DIRECTIVE — Reproduce verbatim the lines of the material that begin at the line containing "Screen dimensions: 1456x819" and end after the line containing "Looking at the screenshot, I should (x=52, y=209).". Include both of those lines and nothing else.

========

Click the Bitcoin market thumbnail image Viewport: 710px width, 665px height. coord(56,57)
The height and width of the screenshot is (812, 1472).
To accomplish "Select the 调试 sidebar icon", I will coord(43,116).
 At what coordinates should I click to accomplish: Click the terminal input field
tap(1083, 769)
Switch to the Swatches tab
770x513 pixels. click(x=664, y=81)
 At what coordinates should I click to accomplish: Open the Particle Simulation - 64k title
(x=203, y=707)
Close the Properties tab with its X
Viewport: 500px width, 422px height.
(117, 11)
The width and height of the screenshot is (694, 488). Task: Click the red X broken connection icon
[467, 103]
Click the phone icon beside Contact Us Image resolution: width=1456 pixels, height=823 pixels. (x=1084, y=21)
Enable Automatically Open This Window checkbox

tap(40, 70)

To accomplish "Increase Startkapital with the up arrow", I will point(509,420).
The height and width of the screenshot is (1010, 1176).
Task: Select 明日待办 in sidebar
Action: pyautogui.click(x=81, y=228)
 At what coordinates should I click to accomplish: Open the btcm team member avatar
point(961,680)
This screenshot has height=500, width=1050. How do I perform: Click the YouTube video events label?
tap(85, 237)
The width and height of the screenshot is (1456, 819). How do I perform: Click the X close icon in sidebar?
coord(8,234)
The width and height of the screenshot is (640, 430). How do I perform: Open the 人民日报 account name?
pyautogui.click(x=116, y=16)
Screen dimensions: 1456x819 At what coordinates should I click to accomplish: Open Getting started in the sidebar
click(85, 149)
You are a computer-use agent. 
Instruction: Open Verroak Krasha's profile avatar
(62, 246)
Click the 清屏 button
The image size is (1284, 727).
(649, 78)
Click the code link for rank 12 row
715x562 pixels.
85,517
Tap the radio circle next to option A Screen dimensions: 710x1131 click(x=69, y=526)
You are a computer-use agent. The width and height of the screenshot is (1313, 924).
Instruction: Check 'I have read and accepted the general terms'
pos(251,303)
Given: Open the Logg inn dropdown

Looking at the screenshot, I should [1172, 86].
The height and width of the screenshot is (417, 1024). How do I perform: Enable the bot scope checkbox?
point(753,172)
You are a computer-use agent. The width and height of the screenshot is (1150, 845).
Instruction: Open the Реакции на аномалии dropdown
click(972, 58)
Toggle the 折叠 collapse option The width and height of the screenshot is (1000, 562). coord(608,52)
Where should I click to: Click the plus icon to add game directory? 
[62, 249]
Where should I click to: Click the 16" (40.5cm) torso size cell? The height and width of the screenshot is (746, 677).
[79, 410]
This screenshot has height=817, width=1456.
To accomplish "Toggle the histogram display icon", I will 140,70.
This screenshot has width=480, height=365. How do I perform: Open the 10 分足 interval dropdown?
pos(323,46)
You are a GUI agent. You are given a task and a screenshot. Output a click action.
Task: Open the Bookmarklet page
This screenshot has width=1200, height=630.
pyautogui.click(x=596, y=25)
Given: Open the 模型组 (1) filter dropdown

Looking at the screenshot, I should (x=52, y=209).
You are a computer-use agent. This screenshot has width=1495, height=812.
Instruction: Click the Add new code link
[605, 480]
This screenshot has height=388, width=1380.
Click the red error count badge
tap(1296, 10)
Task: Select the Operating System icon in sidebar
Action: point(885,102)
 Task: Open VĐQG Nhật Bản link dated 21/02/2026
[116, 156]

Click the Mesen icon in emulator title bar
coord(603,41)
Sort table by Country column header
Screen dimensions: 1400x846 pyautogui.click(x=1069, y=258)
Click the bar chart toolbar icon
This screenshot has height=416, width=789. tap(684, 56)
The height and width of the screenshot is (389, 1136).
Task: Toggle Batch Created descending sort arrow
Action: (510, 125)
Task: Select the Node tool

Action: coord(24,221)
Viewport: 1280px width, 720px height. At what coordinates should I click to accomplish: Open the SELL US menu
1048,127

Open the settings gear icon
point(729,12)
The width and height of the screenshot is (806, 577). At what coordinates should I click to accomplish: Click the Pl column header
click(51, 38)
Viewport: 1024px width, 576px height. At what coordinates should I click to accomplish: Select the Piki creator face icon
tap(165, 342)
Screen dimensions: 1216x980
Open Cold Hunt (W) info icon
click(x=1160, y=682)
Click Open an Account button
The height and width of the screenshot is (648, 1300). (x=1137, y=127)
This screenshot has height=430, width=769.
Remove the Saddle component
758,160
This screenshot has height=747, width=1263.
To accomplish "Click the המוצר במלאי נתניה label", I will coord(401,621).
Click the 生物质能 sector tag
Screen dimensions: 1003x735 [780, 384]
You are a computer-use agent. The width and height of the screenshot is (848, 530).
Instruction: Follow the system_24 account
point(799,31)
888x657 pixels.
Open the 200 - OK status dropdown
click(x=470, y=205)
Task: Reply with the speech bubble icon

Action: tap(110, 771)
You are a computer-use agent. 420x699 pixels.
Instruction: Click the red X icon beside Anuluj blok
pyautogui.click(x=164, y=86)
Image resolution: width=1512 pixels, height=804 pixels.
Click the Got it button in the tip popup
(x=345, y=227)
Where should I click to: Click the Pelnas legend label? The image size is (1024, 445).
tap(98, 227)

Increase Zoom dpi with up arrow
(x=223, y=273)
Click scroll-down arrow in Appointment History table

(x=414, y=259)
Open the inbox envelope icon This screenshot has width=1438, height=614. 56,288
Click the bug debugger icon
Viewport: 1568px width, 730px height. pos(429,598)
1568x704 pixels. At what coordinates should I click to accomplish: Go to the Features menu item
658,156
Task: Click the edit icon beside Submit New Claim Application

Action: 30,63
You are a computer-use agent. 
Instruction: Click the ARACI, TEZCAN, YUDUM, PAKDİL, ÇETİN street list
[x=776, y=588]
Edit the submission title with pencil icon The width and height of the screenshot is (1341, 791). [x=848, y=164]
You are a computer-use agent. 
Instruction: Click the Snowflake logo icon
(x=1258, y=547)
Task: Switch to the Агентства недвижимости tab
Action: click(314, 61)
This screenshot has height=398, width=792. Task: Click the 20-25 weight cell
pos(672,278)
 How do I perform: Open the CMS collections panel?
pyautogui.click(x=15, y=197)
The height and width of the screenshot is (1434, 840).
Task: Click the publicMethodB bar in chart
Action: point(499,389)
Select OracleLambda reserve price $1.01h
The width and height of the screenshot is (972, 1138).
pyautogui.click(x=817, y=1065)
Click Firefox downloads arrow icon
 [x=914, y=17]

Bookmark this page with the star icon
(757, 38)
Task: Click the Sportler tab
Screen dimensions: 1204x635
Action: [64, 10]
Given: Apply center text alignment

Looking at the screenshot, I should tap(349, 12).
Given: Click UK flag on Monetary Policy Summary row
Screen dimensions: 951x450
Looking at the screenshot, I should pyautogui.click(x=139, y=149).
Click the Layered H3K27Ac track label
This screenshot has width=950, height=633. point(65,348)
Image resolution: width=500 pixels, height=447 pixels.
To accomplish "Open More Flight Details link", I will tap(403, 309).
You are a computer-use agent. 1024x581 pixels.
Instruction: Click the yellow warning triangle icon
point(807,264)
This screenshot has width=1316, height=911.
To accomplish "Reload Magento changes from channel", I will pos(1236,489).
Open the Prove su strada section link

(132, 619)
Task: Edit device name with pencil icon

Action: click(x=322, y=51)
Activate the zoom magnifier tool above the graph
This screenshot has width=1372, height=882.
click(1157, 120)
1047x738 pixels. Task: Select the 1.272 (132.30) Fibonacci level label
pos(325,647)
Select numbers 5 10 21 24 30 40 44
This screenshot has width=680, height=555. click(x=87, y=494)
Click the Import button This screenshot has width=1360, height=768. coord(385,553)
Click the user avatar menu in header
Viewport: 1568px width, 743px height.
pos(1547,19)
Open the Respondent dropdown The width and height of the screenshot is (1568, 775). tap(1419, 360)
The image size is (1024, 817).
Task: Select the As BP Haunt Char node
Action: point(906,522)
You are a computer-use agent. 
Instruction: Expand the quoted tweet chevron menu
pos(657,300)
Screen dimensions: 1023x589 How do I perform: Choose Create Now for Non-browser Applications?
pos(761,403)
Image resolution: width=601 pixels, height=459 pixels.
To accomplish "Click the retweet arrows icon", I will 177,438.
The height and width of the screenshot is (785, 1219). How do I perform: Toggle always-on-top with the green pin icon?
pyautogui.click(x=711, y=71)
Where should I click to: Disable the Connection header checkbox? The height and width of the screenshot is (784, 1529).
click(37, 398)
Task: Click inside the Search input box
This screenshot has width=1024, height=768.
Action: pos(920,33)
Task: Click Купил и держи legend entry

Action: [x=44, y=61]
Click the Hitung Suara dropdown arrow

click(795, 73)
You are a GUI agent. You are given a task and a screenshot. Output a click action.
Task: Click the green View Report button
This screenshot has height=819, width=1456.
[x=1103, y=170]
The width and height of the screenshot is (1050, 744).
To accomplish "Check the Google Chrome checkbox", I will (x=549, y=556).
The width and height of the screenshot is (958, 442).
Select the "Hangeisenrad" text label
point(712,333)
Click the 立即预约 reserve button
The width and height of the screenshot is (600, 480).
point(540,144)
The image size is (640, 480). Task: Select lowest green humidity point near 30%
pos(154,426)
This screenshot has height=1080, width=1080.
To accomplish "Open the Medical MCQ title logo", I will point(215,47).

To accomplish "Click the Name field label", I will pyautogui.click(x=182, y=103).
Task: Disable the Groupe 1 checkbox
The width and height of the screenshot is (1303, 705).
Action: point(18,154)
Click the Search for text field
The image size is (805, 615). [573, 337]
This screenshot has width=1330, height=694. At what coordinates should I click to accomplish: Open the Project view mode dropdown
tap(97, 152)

========

EXERCISE RESPONSE —
Screen dimensions: 1456x819 At what coordinates should I click to accomplish: Open Getting started in the sidebar
click(85, 149)
You are a computer-use agent. 
Instruction: Open Verroak Krasha's profile avatar
(62, 246)
Click the 清屏 button
The image size is (1284, 727).
(649, 78)
Click the code link for rank 12 row
715x562 pixels.
85,517
Tap the radio circle next to option A Screen dimensions: 710x1131 click(x=69, y=526)
You are a computer-use agent. The width and height of the screenshot is (1313, 924).
Instruction: Check 'I have read and accepted the general terms'
pos(251,303)
Given: Open the Logg inn dropdown

Looking at the screenshot, I should [1172, 86].
The height and width of the screenshot is (417, 1024). How do I perform: Enable the bot scope checkbox?
point(753,172)
You are a computer-use agent. The width and height of the screenshot is (1150, 845).
Instruction: Open the Реакции на аномалии dropdown
click(972, 58)
Toggle the 折叠 collapse option The width and height of the screenshot is (1000, 562). coord(608,52)
Where should I click to: Click the plus icon to add game directory? 
[62, 249]
Where should I click to: Click the 16" (40.5cm) torso size cell? The height and width of the screenshot is (746, 677).
[79, 410]
This screenshot has height=817, width=1456.
To accomplish "Toggle the histogram display icon", I will 140,70.
This screenshot has width=480, height=365. How do I perform: Open the 10 分足 interval dropdown?
pos(323,46)
You are a GUI agent. You are given a task and a screenshot. Output a click action.
Task: Open the Bookmarklet page
This screenshot has width=1200, height=630.
pyautogui.click(x=596, y=25)
Given: Open the 模型组 (1) filter dropdown

Looking at the screenshot, I should (x=52, y=209).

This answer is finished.